On 07/26/2016 04:21 PM, Robert Haas wrote:
> I'm kind of curious WHY you are using archiving and forcing regular
> segment switches rather than just using streaming replication.
> ... AFAIK, streaming replication
> essentially obsoleted that use case. You can just dribble the
> individual bytes over the wire a few at a time to the standby or, with
> pg_receivexlog, to an archive location. If it takes 6 months to fill
> up a WAL segment, you don't care: you'll always have all the bytes
Part of it is just the legacy situation: at the moment, the offsite
host is of a different architecture and hasn't got PostgreSQL
installed (but it's easily ssh'd to for delivering compressed WAL
segments). We could change that down the road, and pg_receivexlog
would work for getting the bytes over there.
My focus for the moment was just on migrating a cluster to 9.5
without changing the surrounding arrangements all at once.
Seeing how much worse our compression ratio will be, though,
maybe I need to revisit that plan.
Even so, I'd be curious whether it would break anything to have
xlp_pageaddr simply set to InvalidXLogRecPtr in the dummy zero
pages written to fill out a segment.
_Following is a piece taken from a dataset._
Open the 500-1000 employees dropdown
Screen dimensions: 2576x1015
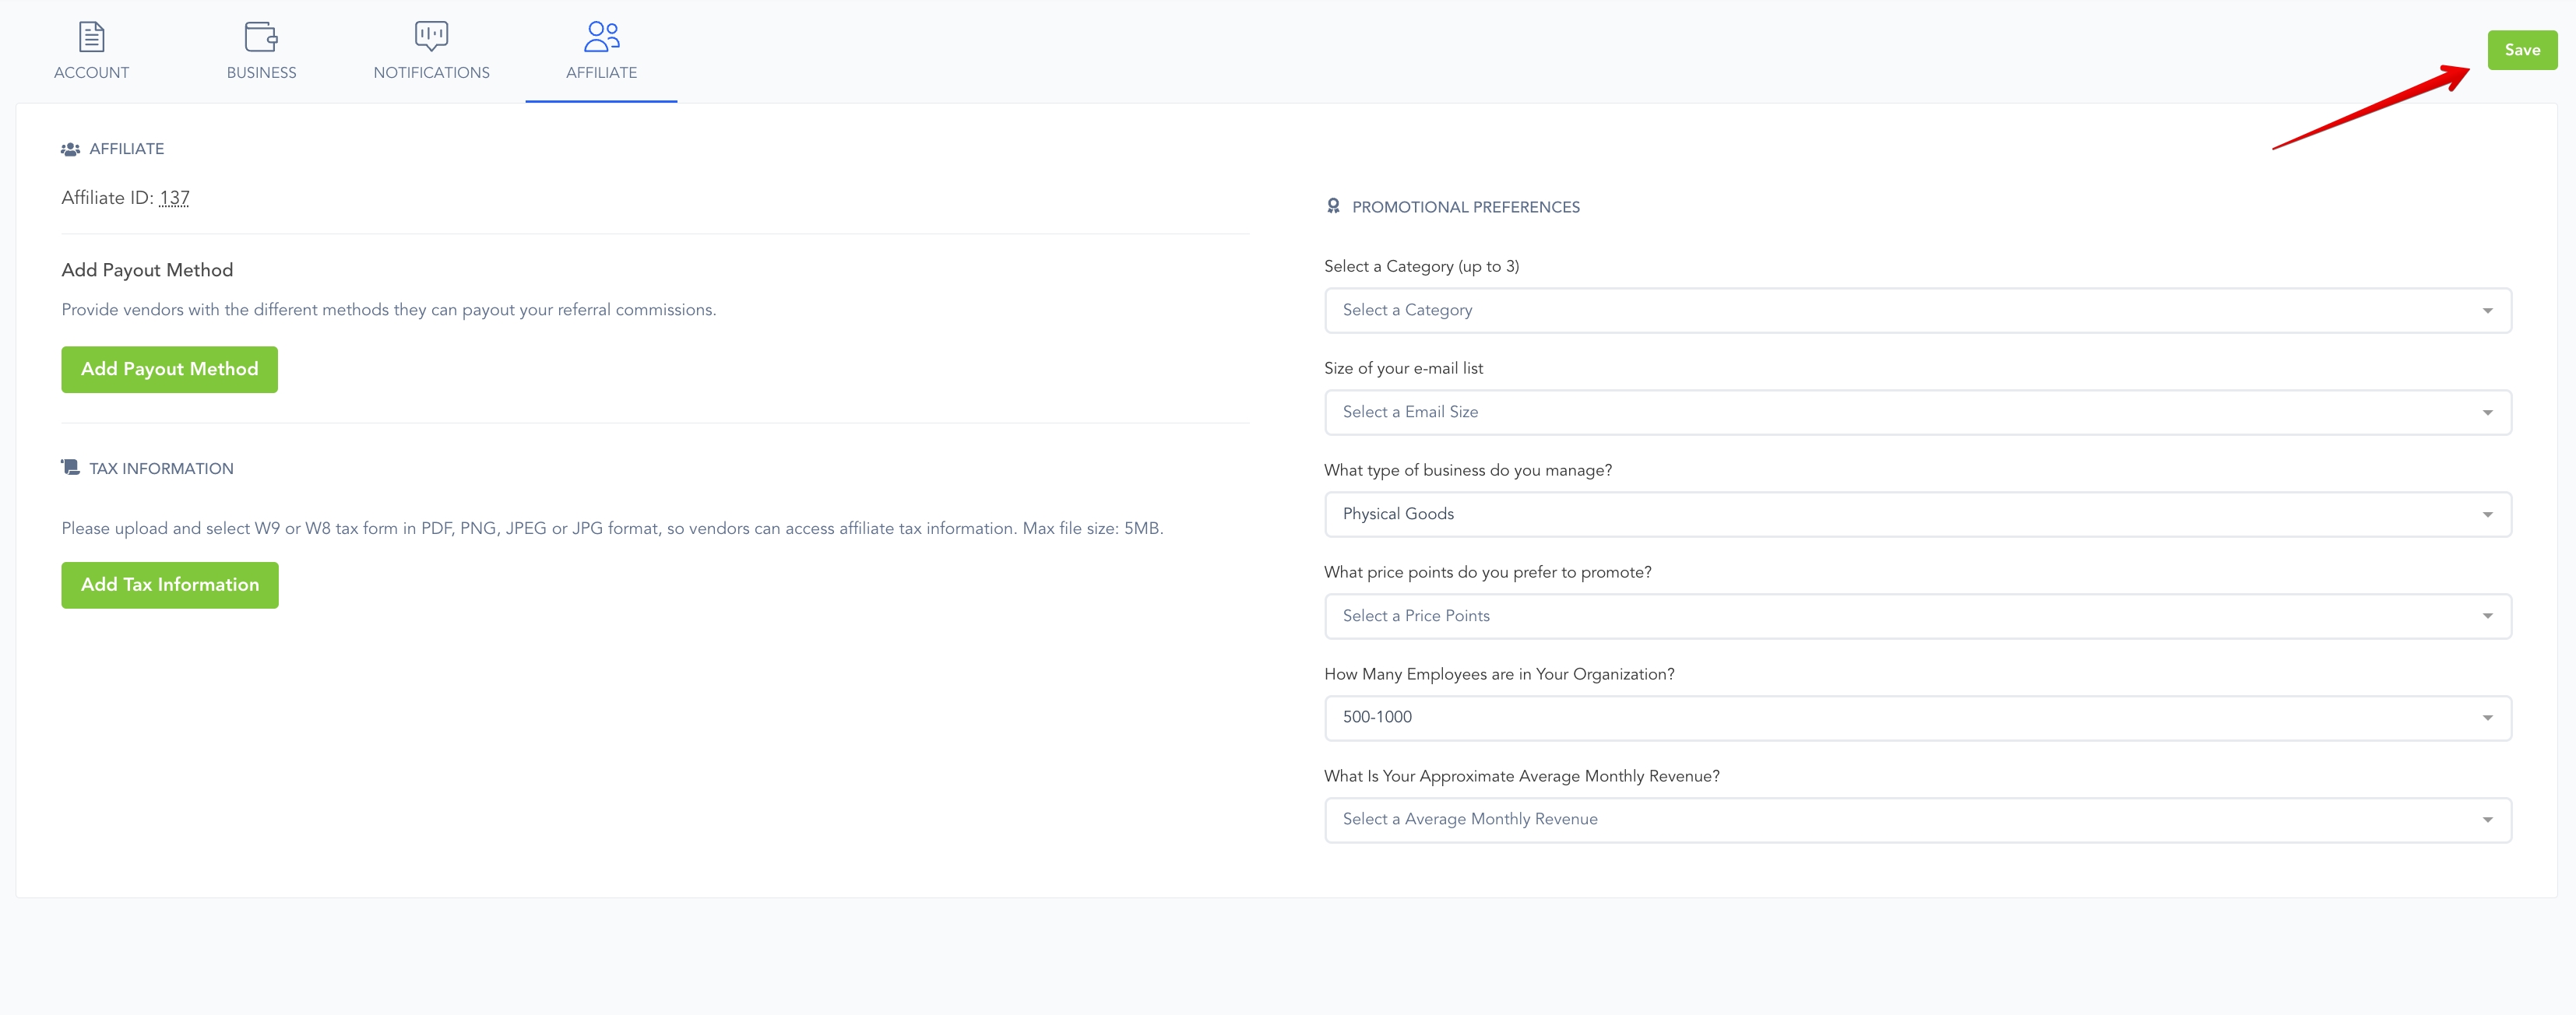(1917, 718)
At least until it's felt
that archive_timeout has been so decidedly obsoleted by streaming
replication that it is removed, and the log-tail zeroing code
with it.
That at least would eliminate the risk of anyone else repeating
my astonishment. :) I had read that 9.4 added built-in log-zeroing
code, and my first reaction was "cool! that may make the compression
technique we're using unnecessary, but certainly can't make it worse"
only to discover that it did, by ~ 300x, becoming now 3x *worse* than
plain gzip, which itself is ~ 100x worse than what we had.